Turbulent Heart

26/09/2009
Patricia Kelly
Courier Mail (Australia)

The Queensland Orchestra takes a bold step beyond regular classical fare to partner Australian tenor Steve Davislim for this world premiere recording of four symphonic poems for voice and orchestra by French composer Louis Vierne, plus Ernest Chausson Poème de l’amour et de la mer -  Poem of Love and the Sea. French conductor Guillaume Tourniaire is well tuned to this material and gives secure lead through the impressionist-tinged imagery, drifting and soaring, exploding into furies of lush orchestral tones, retreating to intimacy.

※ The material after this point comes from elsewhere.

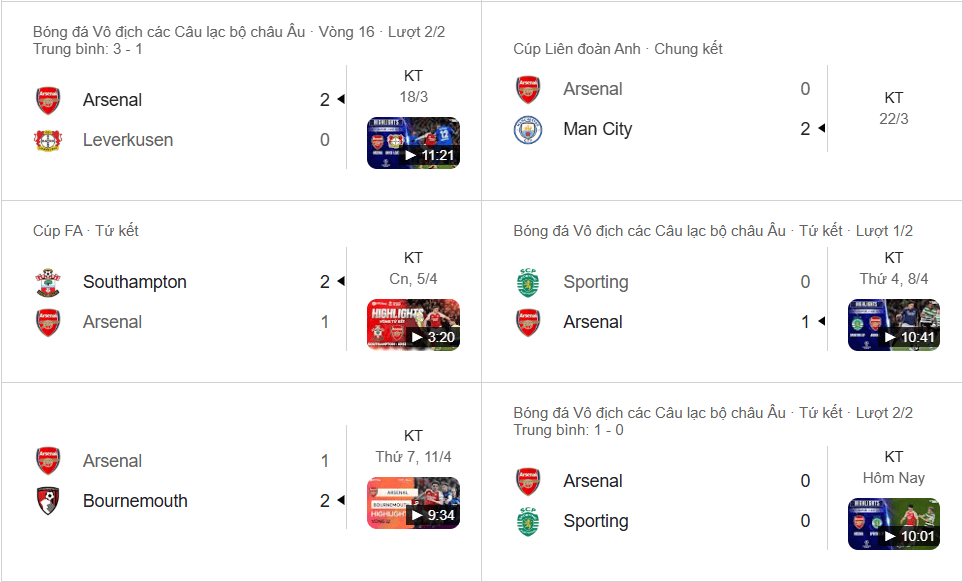This screenshot has width=963, height=582.
Task: Play the 10:01 Arsenal-Sporting highlights video
Action: click(x=893, y=523)
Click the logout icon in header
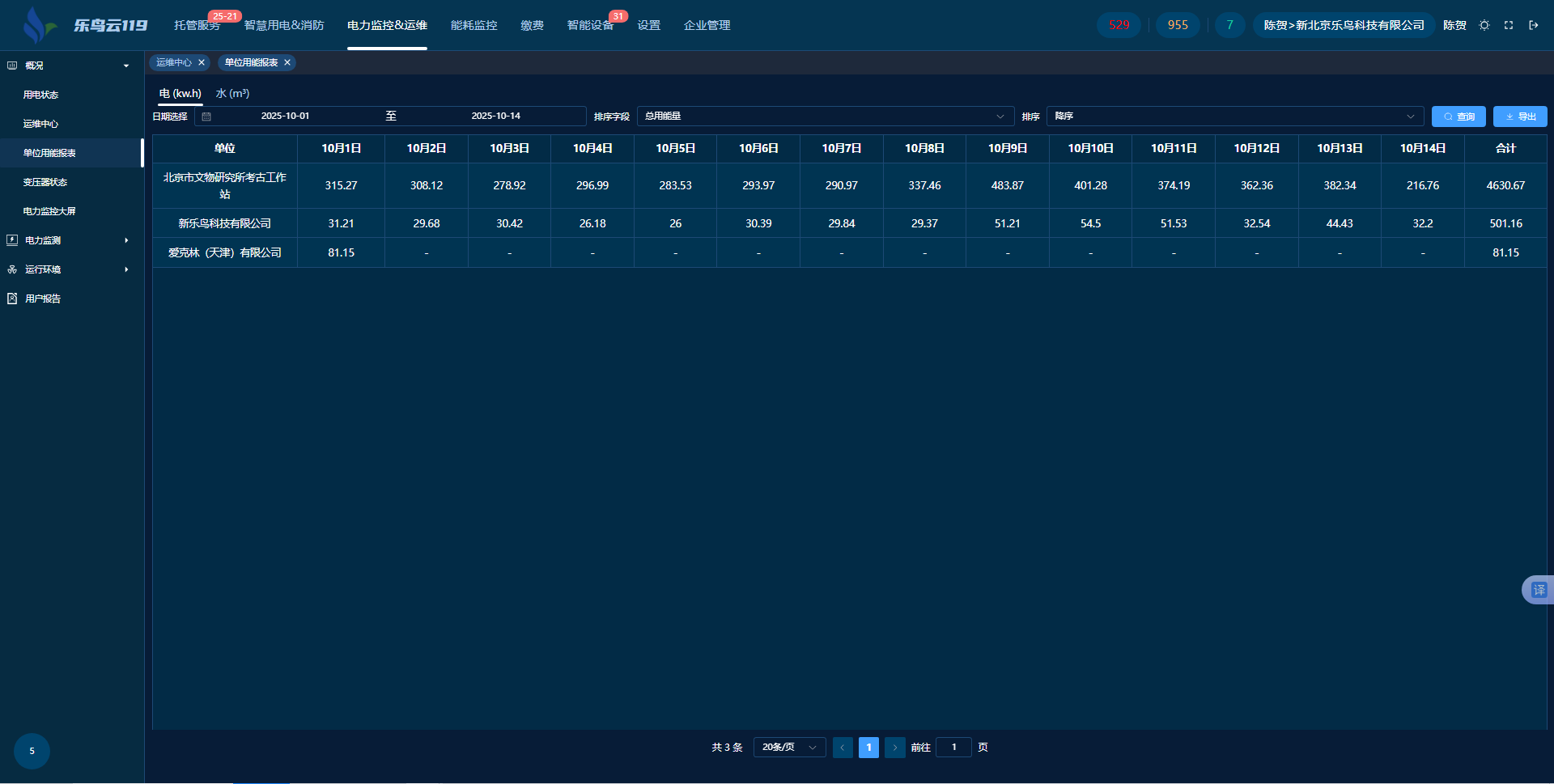 coord(1533,25)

Joy may be rare in this music, but it is rewarding to share Vierne’s intensely expressive style blending music and text. Better known as an organ composer and organist at the Paris Cathedral of Notre Dame until his death in 1937, he was also prolific in other genres, such as this vocal collection. Tourniaire brings a breadth of emotion to the symphonic poems The Djinns, a setting of Victor Hugo’s poem with its interesting developmental structure, and in Eros, Ballade du désespéré, Psyché. Davislim is a skilled word-painter, bowing his voice to the moods melting one into the other, a litany of sorrow and loss that mirrors the composer’s life. Chausson’s life was much more felicitous, but his setting of three poems by Maurice Boucher in his Poem of Love and the Sea pairs well with the unrelenting sadness of texts and music in Vierne’s cycle. The essays and printed texts in the handsome booklet are a helpful guide on this journey.